海外の画家たちのパレットも個性的です。ピカソは絵具をパレットの上でしっかりかき混ぜていたであろう跡が観られ、ダリは絵筆や使いかけのチューブもパレットとともに展示。マティスは等間隔に整然と色を並べています。また、ユトリロのパレットに描かれた風景画は、彼の絵画作品そのもの。これは笠間日動美術館のパレットコレクションのきっかけになった作品で、もともとはユトリロが画商ペトリデスに贈ったものだそうです。
薄いグリーンの壁のスペースに、海外作家のパレットと絵画が並ぶ(1階)
パレット サルバドール・ダリ
2階の展示室は、愛知県にゆかりのある現在活躍中の画家や、近現代の有名作家の作品が並びます。馬をモチーフとした作品が多い加藤助八のパレットには、やはり馬の絵が。遠藤彰子のパレットには、立体のワニが飾られています。また、東郷青児は裸の女性など、それぞれ絵画作品に見られる色彩や筆致の特徴がよく表れています。

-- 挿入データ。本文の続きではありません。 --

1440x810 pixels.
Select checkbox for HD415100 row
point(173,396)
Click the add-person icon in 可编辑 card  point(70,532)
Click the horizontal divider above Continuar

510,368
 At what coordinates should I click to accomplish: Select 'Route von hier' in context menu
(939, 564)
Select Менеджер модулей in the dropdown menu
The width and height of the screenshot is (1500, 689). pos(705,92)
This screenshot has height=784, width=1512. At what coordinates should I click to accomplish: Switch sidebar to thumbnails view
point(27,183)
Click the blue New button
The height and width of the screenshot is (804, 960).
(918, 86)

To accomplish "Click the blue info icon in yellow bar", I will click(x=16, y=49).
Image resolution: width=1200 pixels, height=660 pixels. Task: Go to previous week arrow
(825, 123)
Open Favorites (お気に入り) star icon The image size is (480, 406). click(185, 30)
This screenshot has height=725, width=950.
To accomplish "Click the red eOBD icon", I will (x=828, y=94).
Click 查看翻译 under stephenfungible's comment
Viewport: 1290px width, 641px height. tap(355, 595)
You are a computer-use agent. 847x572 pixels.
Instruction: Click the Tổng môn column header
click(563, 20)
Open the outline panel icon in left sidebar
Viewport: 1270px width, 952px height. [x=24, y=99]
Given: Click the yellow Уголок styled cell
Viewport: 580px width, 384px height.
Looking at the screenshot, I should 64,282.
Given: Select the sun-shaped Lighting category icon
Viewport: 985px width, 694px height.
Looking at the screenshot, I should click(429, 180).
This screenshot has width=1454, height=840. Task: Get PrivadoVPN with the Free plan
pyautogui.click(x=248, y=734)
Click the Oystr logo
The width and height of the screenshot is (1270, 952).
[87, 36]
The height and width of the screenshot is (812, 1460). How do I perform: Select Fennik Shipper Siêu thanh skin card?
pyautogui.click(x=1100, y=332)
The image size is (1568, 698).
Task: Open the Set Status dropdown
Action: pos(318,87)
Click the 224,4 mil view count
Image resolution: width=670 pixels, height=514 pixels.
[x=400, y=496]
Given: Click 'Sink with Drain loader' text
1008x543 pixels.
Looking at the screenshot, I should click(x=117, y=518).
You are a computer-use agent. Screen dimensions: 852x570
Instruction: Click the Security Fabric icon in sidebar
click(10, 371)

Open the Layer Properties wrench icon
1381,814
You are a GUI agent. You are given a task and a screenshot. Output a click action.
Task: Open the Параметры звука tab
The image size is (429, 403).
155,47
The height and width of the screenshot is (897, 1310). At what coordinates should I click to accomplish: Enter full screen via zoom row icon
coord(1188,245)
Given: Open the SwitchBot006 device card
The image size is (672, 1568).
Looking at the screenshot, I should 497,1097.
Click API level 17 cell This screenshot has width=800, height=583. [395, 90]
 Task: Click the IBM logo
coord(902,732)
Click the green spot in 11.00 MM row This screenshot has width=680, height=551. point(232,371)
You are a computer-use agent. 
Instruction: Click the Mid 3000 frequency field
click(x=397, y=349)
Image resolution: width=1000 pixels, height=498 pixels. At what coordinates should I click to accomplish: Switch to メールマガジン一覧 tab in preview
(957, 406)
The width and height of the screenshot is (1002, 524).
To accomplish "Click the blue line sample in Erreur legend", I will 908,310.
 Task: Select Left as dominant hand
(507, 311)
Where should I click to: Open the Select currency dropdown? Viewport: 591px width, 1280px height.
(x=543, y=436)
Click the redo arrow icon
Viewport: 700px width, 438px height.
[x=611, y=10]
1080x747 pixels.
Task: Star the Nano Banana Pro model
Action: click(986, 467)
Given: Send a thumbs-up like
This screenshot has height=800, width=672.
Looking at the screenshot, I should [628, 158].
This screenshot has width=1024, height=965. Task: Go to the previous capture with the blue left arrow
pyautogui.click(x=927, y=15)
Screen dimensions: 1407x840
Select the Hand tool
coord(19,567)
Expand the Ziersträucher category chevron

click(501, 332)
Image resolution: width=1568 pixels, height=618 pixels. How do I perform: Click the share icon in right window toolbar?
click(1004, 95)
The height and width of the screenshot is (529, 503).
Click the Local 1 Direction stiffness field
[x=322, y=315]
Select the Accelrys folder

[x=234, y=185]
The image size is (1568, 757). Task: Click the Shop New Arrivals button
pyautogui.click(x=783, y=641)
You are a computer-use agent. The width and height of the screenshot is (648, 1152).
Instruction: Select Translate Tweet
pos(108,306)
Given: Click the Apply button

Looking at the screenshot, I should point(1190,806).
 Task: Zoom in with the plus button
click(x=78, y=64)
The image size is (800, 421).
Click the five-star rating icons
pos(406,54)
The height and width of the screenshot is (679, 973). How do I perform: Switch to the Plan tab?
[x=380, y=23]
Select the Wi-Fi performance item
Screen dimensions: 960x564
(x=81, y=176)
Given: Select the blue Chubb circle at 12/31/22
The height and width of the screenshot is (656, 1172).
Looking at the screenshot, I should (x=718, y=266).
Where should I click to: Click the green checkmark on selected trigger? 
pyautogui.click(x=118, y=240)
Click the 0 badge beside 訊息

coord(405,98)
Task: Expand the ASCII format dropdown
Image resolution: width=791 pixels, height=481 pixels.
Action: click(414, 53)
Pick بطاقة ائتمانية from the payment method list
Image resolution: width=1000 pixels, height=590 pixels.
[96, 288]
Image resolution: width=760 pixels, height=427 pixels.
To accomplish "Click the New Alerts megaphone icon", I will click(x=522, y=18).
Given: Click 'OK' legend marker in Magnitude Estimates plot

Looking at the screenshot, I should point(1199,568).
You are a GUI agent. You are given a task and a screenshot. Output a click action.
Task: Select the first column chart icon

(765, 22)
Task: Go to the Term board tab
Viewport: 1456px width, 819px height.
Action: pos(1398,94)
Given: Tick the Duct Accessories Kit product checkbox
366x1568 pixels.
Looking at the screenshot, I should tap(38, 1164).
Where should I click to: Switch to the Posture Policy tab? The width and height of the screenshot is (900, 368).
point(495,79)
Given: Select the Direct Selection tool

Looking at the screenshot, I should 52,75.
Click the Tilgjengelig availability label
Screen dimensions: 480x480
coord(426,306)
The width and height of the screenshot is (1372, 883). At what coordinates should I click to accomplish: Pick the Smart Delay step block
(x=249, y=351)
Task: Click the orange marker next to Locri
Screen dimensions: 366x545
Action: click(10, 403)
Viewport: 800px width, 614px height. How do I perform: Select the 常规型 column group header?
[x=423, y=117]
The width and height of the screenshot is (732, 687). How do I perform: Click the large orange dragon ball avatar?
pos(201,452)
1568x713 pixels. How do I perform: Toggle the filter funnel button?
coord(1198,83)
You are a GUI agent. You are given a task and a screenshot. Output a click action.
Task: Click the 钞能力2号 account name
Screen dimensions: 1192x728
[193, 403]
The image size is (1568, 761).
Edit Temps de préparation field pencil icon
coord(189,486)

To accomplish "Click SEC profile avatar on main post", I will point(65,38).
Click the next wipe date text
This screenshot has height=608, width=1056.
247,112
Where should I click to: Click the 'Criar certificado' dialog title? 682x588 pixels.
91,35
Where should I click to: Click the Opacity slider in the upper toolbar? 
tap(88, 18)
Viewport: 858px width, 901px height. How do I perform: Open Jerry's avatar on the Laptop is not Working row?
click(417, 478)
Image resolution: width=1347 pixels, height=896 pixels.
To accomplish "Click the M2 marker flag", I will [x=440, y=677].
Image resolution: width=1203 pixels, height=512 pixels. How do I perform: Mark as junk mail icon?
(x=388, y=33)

パレットの形や大きさはさまざまで、一般的な楕円形や長方形、持ち運びに苦労するような大きなものから二つ折りにできる小さなサイズまであります。木村忠太のパレットは60.0×76.0(センチ)と巨大な板で、どのように使っていたのかと思うほど。パレットの片側に寄せられた絵具は、こんもりとした小山のようです。素材も、一般的な木製とは限りません。国内外でスケッチをすることが多かった斎藤三郎は、スケッチブックの紙をパレットとして使っています。先に挙げたマティスも同様に紙。パレットに置かれた絵具や描かれた絵・文字だけでなく、パレットそのものにも目を向けてみると、また違った側面が見えてくるはずです。
2階展示室。椅子に座ってゆっくり鑑賞できる
「静物(鼓)」北蓮蔵
これだけ多くの画家のパレットを、一度に見られる機会はなかなかありません。パレットと絵画をあわせて観ることで、画家たちの素顔に触れ、新たな魅力や感動を味わえることでしょう。
「実る柿」安井曾太郎(1937年)
パレット 安井曾太郎
本展では期間中、講演会やワークショップ、ロビーコンサートなども行われています。また、かわら美術館本来のテーマである「瓦」については、ぜひ3階の常設展示室へ。常設展「瓦文様とやきものの美」が開催されています。中国から朝鮮半島を経て日本に伝わった瓦の歴史、日本での瓦の発展と変容の歴史、そのほか美しく施されたさまざまな文様を紹介しています。身近にありながら実はよく知らない瓦。美術館のゆったりした空間で、じっくり鑑賞してみてください。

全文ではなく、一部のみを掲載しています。